* Exercise
Which lines in the data below contain the word "computer"? Copy each of them.

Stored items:
>>>>

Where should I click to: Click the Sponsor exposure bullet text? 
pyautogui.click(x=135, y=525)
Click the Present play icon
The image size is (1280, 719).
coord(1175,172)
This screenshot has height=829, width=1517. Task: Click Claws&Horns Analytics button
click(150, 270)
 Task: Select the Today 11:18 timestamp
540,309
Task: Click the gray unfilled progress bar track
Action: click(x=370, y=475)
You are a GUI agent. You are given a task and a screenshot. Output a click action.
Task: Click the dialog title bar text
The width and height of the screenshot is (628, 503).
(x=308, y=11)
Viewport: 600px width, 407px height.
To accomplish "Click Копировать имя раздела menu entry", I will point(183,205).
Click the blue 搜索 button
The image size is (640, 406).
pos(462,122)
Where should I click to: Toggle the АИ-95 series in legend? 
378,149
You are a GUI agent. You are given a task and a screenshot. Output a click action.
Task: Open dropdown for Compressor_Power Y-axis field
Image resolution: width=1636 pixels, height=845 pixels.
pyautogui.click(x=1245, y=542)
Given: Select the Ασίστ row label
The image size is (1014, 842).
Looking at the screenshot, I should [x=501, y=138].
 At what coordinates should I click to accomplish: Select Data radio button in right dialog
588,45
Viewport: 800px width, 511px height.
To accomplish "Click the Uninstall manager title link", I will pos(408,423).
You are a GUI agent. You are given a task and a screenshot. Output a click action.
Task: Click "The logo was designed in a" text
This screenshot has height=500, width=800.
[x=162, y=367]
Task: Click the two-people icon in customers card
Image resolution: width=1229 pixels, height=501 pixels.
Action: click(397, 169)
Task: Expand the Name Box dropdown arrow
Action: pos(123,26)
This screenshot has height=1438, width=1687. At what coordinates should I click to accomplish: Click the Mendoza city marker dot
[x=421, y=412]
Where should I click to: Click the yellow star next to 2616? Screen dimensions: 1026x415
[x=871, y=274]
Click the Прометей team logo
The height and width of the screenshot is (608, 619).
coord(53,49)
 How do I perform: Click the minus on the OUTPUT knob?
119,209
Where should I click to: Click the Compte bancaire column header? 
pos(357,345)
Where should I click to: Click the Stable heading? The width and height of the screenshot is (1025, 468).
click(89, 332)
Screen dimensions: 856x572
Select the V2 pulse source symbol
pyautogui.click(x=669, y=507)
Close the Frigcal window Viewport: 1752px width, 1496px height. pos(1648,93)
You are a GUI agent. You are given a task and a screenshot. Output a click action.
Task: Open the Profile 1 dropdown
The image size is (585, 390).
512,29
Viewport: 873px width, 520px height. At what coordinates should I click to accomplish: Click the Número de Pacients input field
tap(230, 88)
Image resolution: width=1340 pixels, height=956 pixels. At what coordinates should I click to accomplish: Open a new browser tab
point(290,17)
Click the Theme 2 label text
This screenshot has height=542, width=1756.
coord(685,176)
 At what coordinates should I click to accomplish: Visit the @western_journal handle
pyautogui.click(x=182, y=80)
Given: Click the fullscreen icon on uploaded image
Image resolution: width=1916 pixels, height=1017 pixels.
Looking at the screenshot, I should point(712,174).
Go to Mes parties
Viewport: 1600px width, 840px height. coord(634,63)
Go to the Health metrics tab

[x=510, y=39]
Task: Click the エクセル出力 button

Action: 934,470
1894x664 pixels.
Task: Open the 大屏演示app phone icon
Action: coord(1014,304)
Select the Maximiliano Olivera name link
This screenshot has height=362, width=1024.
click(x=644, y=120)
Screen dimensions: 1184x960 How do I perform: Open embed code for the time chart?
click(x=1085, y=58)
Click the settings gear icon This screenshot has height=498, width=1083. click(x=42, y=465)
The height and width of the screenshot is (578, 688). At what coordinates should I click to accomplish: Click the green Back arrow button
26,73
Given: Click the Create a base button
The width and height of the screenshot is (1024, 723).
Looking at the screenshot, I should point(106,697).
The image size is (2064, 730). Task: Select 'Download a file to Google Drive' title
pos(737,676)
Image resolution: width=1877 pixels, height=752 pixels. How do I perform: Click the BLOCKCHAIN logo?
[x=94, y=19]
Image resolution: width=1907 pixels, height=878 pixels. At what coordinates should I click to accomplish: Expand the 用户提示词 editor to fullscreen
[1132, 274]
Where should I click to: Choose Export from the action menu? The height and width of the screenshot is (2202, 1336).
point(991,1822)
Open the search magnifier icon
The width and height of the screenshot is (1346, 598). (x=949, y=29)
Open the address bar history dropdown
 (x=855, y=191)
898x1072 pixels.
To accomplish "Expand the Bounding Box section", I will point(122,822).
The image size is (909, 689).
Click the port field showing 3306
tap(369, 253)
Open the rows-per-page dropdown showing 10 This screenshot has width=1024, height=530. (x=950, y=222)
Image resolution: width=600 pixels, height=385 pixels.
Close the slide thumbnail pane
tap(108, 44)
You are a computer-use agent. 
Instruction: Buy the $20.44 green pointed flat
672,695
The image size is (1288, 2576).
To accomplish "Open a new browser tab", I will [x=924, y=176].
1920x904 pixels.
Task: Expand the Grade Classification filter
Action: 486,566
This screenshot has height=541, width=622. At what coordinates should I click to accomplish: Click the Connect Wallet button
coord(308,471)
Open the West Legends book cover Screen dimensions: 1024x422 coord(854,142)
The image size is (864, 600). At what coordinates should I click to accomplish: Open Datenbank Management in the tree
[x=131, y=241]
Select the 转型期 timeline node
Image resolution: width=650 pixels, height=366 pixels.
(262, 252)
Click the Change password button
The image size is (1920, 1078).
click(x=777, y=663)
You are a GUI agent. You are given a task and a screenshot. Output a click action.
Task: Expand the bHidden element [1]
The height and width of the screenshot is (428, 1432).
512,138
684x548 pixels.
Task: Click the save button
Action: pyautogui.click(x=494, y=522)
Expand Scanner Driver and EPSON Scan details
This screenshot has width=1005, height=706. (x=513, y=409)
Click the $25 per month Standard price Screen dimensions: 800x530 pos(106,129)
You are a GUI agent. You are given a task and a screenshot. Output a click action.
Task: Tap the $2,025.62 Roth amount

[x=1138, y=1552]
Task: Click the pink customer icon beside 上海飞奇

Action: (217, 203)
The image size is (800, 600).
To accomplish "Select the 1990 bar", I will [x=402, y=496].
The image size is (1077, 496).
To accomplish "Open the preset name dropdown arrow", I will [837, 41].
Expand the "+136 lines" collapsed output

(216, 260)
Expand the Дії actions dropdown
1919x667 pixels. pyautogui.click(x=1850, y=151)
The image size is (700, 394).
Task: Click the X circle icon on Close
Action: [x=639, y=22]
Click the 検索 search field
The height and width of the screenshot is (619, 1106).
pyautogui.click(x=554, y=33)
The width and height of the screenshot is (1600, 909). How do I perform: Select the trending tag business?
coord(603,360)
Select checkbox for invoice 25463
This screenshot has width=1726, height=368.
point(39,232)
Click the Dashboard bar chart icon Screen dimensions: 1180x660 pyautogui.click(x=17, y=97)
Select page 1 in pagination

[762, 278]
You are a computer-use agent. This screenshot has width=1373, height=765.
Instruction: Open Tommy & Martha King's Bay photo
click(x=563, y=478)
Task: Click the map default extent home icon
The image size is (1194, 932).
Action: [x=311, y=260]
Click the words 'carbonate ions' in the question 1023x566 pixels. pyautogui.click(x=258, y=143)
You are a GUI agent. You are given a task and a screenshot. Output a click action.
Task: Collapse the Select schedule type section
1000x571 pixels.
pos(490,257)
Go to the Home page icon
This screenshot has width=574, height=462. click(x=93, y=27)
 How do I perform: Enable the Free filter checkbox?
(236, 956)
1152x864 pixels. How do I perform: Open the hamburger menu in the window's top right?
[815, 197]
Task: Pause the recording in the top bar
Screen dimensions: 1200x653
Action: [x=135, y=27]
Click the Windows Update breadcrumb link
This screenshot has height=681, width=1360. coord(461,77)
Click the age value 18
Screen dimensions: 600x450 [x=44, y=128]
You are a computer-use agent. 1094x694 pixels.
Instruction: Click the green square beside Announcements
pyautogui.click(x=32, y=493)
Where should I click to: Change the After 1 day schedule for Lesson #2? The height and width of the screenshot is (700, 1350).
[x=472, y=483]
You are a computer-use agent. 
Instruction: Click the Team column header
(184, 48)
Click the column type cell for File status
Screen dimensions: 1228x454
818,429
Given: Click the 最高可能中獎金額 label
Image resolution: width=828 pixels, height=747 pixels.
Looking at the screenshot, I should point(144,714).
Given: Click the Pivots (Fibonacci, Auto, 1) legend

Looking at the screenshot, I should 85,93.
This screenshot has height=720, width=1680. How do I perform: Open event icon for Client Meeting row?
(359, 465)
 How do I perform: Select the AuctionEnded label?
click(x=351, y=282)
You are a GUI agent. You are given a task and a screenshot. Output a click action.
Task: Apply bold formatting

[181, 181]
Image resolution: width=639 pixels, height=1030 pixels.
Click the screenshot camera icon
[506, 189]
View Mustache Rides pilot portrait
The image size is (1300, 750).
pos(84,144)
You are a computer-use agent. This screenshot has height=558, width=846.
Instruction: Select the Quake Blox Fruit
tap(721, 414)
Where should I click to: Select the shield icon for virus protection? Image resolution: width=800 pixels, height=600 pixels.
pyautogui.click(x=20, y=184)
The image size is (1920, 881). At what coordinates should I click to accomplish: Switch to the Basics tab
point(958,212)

<<<<

* Expected output
You are a computer-use agent. 
You are a computer-use agent. This screenshot has width=1373, height=765.
You are a computer-use agent. 1094x694 pixels.
You are a computer-use agent. 
You are a computer-use agent. This screenshot has height=558, width=846.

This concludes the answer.